Genome-wide maps of recombination and chromosome segregation in human oocytes and embryos show selection for maternal recombination rates
Christian S Ottolini, Louise J Newnham, Antonio Capalbo, Senthilkumar A Natesan, Hrishikesh A Joshi, Danilo Cimadomo, Darren K Griffin, Karen Sage, Michael C Summers, Alan R Thornhill, Elizabeth Housworth, Alex D Herbert, Laura Rienzi, Filippo M. Ubaldi, Alan H Handyside, & Eva R Hoffmann
Received 11 November 2014; accepted 23 April 2015; published online 18 May 2015; doi:10.1038/ng.3306
Crossover recombination reshuffles genes and prevents errors in segregation that lead to extra or missing chromosomes (aneuploidy) in human eggs, a major cause of pregnancy failure and congenital disorders.

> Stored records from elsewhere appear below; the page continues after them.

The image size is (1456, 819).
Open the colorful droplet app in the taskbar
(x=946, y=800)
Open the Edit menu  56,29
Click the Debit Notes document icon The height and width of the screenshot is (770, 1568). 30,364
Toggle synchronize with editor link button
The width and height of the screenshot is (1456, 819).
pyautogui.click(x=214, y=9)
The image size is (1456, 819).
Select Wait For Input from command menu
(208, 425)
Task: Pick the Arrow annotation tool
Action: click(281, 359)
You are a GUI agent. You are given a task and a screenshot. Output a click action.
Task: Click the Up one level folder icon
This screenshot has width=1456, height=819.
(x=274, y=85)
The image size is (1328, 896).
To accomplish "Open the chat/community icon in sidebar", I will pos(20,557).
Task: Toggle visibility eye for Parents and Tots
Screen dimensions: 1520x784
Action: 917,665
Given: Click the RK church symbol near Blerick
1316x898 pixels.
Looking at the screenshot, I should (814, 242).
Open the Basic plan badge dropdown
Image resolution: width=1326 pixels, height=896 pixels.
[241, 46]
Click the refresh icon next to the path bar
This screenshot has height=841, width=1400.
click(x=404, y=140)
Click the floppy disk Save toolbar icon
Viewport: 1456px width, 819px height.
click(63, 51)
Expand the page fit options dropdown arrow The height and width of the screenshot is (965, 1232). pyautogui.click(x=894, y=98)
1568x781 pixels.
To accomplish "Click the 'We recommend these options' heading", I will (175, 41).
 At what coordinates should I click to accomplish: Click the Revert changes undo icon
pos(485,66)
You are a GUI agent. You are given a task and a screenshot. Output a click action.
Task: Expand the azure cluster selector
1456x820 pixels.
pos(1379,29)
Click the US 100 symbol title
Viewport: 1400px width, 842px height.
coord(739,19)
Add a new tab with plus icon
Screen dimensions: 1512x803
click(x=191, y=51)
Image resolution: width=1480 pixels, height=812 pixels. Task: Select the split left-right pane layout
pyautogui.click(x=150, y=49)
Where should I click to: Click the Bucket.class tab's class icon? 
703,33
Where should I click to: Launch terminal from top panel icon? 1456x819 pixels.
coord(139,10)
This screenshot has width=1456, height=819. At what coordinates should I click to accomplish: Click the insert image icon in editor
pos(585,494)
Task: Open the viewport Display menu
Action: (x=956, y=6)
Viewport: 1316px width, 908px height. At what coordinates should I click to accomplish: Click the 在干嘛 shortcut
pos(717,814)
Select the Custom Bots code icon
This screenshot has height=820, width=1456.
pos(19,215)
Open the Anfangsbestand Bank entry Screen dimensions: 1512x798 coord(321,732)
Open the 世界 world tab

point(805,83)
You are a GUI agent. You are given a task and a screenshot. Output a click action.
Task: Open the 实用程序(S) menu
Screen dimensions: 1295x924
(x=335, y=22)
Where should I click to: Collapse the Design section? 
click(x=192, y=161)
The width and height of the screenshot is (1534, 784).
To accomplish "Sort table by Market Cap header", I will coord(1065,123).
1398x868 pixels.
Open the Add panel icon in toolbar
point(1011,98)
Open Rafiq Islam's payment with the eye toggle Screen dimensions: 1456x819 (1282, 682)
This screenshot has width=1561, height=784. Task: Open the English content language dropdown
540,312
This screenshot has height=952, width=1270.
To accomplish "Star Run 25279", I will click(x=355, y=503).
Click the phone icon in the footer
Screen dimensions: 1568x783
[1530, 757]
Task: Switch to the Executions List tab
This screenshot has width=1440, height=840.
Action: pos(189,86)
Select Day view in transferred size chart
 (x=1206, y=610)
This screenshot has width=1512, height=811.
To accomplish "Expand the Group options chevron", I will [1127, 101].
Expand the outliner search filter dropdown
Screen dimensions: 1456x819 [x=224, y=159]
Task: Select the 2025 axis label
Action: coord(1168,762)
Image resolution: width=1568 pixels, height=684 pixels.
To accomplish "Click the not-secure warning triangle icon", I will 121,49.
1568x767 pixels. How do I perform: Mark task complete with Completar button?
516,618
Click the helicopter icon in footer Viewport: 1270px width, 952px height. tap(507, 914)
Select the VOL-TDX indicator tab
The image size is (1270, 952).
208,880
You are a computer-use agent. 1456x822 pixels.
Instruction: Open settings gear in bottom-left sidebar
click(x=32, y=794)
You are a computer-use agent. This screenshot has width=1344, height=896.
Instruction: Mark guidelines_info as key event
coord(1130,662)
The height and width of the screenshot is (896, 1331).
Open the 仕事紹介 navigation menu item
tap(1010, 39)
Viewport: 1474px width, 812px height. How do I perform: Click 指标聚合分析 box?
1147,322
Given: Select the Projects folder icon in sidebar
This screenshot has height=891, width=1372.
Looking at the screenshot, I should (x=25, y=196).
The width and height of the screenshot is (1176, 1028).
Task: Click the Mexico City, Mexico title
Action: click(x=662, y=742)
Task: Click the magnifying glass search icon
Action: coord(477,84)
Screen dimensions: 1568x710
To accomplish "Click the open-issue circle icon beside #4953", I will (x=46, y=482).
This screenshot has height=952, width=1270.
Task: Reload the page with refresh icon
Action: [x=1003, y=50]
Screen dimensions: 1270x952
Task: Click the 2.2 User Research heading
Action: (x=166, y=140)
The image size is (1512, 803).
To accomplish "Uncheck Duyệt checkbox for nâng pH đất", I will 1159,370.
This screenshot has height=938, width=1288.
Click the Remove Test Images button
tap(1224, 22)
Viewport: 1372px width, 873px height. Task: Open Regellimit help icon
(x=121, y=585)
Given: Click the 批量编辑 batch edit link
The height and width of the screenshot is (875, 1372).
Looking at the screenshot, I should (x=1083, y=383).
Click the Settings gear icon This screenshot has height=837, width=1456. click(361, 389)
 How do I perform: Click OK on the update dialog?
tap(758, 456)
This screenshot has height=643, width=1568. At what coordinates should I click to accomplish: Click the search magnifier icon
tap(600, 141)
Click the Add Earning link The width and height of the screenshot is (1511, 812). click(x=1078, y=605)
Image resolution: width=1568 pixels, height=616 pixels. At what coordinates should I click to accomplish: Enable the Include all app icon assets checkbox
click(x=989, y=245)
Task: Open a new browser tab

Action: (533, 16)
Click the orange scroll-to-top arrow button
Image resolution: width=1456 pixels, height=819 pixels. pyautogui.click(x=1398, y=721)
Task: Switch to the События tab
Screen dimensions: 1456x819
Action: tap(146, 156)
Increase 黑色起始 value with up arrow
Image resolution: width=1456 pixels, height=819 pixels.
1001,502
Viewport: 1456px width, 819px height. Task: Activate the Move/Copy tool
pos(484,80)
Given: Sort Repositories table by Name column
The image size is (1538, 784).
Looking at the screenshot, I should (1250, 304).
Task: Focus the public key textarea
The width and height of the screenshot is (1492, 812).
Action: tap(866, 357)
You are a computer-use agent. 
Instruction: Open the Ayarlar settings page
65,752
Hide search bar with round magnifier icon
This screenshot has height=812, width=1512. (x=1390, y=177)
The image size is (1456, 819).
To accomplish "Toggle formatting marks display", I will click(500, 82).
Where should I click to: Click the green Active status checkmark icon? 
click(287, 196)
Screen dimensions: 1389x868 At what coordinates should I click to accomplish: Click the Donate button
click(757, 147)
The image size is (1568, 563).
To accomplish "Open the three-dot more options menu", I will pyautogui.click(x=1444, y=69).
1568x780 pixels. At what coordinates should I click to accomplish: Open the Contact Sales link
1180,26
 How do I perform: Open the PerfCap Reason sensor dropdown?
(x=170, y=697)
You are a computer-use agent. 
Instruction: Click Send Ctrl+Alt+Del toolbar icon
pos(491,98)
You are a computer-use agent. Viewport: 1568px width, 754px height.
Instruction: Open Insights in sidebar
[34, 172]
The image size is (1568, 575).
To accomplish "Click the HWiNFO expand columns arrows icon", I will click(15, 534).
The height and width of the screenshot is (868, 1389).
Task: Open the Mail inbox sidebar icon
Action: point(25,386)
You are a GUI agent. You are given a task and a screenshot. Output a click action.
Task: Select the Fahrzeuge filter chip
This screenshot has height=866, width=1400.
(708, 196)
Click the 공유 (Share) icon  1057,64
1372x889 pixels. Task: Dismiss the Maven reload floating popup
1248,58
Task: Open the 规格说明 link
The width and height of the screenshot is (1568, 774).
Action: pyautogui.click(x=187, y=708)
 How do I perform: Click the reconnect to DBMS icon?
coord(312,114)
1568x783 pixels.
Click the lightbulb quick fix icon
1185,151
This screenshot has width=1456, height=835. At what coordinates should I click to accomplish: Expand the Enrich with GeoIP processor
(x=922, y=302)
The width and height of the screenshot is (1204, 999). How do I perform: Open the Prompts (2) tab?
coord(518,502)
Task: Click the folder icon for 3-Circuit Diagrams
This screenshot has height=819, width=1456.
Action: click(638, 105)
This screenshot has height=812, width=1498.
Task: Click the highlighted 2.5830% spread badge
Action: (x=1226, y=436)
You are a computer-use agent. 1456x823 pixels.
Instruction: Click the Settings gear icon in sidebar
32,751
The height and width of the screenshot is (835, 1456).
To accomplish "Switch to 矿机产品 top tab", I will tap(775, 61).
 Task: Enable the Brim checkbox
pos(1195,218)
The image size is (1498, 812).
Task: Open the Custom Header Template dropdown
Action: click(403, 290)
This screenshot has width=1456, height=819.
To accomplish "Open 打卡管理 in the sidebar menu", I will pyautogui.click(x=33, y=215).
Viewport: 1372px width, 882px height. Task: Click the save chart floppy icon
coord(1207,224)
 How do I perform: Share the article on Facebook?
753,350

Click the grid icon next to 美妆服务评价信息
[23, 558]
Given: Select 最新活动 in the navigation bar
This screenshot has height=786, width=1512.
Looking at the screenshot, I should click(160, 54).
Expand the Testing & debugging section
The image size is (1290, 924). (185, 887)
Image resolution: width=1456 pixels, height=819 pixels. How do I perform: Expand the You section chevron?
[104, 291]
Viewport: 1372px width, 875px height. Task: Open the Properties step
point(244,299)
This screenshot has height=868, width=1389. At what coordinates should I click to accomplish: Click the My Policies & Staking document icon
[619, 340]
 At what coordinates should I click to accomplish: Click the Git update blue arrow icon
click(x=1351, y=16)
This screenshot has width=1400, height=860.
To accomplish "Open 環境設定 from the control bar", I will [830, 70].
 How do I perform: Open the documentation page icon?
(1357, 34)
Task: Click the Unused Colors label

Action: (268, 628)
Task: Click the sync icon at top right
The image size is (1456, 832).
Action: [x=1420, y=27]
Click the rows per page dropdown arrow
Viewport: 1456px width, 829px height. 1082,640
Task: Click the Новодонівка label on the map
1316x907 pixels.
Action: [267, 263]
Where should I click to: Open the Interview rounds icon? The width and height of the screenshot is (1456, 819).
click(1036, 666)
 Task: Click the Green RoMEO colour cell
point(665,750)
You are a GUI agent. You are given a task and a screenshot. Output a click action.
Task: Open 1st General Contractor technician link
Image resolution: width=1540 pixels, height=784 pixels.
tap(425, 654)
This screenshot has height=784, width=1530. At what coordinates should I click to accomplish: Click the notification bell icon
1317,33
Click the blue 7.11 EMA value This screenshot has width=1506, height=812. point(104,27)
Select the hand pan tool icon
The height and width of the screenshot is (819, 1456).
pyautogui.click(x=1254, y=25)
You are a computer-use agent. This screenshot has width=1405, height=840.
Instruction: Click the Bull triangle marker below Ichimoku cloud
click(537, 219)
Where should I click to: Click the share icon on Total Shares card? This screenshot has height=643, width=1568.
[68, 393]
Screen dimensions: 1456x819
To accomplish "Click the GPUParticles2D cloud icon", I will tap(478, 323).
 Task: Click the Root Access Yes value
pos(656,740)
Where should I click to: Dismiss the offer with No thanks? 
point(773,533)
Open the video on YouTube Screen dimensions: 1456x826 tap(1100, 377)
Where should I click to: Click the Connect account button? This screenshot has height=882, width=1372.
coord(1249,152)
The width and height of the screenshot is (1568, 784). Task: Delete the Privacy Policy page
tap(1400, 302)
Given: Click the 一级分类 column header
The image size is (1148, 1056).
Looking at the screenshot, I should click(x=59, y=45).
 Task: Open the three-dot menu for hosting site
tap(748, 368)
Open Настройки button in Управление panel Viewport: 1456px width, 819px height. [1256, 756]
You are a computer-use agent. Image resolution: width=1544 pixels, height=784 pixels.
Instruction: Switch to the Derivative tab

Here we generate genome-wide maps of crossovers and chromosome segregation patterns by recovering all three products of single female meioses. Genotyping >4 million informative SNPs from 23 complete meioses allowed us to map 2,032 maternal and ,342 paternal crossovers and to infer the segregation patterns of 529 chromosome pairs. We uncover a new reverse chromosome segregation pattern in which both homologs separate their sister chromatids at meiosis I; detect selection for higher recombination rates in the female germ line by the elimination of aneuploid embryos; and report chromosomal drive against non-recombinant chromatids at meiosis II. Collectively, our findings show that recombination not only affects homolog segregation at meiosis I but also the fate of sister chromatids at meiosis II.